- Warren Zevon, diagnosticado com mesotelioma terminal, escreveu praticamente todo o álbum The Wind para ser seu último, incluindo a faixa Keep Me in Your Heart, gravada próximo do fim da vida.
- Johnny Cash, gravando uma versão de Hurt originalmente do Nine Inch Nails, recebeu orientação de Rick Rubin e finalizou a música perto de sua morte, tornando-a mais comovente ao tratar de mortalidade.
- Leonard Cohen, cerca de três meses antes de falecer, escreveu You Want It Darker, faixa-título de seu último álbum, refletindo sobre religião e a finitude.
- David Bowie lançou Blackstar como despedida, com Lazarus destacando a relação entre criação musical e a aproximação da morte, segundo relatos de quem participou da gravação.
- J Dilla, aos 32 anos, finalizou Donuts, com a faixa Last Donut of the Night sendo a última faixa completa do álbum instrumental lançado pouco antes de sua morte.
É recente a publicação de uma lista que reúne músicas escritas pouco antes da morte de seus autores, destacando como a proximity da finitude pode provocar abordagens mais diretas e emocionais. A seleção, reunida pelo Far Out, traz clássicos que marcaram o público pela honestidade camadas de vulnerabilidade.
Segundo o material, artistas buscaram registrar sentimentos íntimos ao compor, em momentos de contemplação sobre a vida e a mortalidade. A lista evidencia canções que ganharam peso emocional com o contexto de fim de vida dos interpretes, conectando-se fortemente com ouvintes ao redor.

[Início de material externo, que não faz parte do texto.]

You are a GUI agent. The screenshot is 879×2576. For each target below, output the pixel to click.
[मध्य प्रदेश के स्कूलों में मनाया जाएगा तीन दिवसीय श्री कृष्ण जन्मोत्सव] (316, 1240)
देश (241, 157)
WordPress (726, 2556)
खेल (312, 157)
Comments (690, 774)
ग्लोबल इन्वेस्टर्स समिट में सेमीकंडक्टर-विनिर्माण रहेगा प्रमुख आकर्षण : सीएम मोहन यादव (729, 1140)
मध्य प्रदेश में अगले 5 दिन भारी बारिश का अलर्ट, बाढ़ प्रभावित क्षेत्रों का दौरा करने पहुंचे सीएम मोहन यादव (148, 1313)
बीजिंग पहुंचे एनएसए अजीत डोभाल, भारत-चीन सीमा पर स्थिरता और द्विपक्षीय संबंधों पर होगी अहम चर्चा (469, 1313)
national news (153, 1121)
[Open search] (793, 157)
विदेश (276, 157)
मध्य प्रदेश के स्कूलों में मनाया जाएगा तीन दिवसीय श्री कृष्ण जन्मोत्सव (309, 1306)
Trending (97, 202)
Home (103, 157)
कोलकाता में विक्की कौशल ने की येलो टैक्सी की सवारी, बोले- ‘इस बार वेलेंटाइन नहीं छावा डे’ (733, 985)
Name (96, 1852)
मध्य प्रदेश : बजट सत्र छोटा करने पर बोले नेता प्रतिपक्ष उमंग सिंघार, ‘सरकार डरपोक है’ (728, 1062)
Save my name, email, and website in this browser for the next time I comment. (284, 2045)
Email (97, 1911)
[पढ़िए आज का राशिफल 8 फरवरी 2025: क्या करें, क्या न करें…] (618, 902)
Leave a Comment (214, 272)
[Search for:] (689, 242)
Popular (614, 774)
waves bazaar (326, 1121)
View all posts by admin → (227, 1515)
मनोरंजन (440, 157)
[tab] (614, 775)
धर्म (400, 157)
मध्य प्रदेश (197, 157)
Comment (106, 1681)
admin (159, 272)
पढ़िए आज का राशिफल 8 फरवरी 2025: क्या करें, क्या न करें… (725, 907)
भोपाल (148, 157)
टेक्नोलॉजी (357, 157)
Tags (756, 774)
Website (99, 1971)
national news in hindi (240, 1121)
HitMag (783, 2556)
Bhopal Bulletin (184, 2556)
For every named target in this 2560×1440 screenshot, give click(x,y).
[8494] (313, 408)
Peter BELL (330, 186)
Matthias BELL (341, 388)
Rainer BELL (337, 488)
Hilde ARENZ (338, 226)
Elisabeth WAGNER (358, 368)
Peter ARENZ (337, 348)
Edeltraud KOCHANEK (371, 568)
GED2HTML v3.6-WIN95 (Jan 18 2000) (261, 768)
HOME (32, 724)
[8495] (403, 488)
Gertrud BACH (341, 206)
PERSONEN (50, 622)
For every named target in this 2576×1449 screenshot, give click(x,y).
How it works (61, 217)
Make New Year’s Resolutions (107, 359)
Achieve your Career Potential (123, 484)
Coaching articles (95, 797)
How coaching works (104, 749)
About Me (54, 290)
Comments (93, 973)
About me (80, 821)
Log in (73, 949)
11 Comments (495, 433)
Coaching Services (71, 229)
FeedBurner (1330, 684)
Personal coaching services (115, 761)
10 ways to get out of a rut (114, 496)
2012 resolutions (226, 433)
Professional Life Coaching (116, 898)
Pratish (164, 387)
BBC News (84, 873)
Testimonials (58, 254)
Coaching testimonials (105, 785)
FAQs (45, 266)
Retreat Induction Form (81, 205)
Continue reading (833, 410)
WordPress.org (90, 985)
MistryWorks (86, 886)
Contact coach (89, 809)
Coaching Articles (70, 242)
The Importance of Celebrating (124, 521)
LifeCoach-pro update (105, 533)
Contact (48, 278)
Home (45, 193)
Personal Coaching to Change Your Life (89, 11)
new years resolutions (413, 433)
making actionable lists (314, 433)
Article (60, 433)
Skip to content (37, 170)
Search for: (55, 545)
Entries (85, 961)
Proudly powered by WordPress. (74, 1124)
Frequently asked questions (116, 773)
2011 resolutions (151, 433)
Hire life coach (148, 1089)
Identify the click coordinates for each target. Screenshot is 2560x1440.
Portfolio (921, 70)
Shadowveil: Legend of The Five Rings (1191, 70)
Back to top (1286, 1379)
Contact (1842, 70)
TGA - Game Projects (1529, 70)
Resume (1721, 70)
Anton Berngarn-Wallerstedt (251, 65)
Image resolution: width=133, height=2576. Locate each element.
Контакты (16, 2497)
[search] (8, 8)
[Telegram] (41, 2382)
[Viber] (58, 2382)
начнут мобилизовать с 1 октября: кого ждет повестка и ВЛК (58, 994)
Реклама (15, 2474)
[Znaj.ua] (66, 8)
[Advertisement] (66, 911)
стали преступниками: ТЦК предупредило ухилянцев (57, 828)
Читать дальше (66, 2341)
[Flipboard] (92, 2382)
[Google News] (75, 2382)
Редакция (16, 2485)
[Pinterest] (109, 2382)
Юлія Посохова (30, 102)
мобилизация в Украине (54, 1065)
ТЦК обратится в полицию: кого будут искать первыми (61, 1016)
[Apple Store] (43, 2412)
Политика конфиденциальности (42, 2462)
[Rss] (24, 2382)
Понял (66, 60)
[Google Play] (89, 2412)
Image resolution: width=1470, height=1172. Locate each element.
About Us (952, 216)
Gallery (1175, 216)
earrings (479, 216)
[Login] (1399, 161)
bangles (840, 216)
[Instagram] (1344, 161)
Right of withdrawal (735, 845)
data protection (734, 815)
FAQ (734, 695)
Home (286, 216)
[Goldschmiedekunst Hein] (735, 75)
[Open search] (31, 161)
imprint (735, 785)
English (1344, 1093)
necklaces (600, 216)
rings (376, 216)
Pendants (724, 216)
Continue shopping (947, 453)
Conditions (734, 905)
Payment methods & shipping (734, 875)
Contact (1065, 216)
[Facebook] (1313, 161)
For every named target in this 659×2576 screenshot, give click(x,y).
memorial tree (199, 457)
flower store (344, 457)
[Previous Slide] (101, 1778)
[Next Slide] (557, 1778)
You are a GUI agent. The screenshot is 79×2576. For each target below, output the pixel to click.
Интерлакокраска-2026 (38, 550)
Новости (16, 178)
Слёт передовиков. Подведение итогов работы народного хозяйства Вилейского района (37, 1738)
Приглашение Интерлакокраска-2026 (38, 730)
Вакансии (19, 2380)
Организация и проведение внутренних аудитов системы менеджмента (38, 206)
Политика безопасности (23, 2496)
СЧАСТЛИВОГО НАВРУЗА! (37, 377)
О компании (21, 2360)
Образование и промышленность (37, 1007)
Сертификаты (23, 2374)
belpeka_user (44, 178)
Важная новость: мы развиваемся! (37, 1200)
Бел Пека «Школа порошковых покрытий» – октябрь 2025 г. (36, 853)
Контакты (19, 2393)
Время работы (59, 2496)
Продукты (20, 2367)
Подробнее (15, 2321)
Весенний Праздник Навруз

Warren Zevon – Keep Me in Your Heart
Ao descobrir o mesotelioma, Zevon intensificou o trabalho no álbum The Wind, com foco em composições próprias. A canção Keep Me in Your Heart resume o sentimento de quem encara o tempo restante com serenidade. A obra funciona como um retrato de um músico que encara o fim sem perder a veia criativa.
O registro é marcado por uma melancolia contida e pela celebração da vida. Em entrevistas, Zevon enfatizou a importância de aproveitar o cotidiano, lembrando aos fãs de forma bem-humorada para valorizar simples momentos.
Johnny Cash – Hurt
Hurt, original de Trent Reznor, ganhou nova leitura na voz de Cash. A reinterpretação elevou a carga emocional, aproximando o tema da mortalidade. O lançamento ocorreu perto do fim da vida do artista, sob a produção de Rick Rubin.
A faixa apresenta uma reflexão sobre autopercepção e arrependimentos, ampliando o impacto de uma música já áspera de origem. A versão de Cash é frequentemente citada como uma das mais contundentes do repertório dele.
Leonard Cohen – You Want It Darker
Pouco tempo antes de falecer, Cohen descreveu na prática de escrever e na letra de You Want It Darker uma visão sobre fé e justiça diante da crueldade humana. A canção abriu o último álbum do músico, consolidando um tema de despedida existencial.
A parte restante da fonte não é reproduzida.